#### DATA EXCERPTS

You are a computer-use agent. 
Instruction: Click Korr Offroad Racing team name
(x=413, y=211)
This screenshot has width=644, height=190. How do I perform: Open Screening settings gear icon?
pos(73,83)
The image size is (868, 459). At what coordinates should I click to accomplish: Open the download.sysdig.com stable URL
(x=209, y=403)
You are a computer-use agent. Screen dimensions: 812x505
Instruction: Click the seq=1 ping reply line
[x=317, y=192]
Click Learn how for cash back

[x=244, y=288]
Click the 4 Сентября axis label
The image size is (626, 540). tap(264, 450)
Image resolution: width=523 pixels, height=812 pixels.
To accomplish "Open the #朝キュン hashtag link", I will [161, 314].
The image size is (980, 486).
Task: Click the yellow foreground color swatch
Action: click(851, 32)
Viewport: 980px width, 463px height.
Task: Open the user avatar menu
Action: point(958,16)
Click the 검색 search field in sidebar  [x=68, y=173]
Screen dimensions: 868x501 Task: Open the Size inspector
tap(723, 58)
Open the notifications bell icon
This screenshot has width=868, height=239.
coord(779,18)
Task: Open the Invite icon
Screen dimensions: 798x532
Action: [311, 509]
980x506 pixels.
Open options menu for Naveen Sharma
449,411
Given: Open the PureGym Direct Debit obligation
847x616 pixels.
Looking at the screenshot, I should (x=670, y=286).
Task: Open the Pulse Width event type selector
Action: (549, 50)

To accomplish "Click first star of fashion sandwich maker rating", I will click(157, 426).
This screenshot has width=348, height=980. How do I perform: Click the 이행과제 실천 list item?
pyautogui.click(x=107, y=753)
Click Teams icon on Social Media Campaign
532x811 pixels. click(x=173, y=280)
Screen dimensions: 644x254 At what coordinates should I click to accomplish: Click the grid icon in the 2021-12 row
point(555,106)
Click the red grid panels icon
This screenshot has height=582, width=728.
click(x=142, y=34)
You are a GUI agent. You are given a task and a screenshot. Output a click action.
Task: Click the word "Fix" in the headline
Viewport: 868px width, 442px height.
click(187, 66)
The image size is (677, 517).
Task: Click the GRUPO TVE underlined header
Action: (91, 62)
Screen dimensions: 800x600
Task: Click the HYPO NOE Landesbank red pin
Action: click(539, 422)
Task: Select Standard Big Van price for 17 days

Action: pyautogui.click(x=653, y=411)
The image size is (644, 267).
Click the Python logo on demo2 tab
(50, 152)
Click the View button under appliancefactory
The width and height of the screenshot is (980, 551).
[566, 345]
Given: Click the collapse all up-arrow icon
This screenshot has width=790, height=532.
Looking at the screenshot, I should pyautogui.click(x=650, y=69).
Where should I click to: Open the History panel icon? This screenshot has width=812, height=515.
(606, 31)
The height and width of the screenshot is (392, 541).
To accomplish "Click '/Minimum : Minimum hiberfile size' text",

########

TASK TO COMPLETE ▸
Where the string "agent" occurs in the data, return the whole line.

RESULT OF THE TASK ▸
You are a computer-use agent. 
You are a computer-use agent. Screen dimensions: 812x505
You are a GUI agent. You are given a task and a screenshot. Output a click action.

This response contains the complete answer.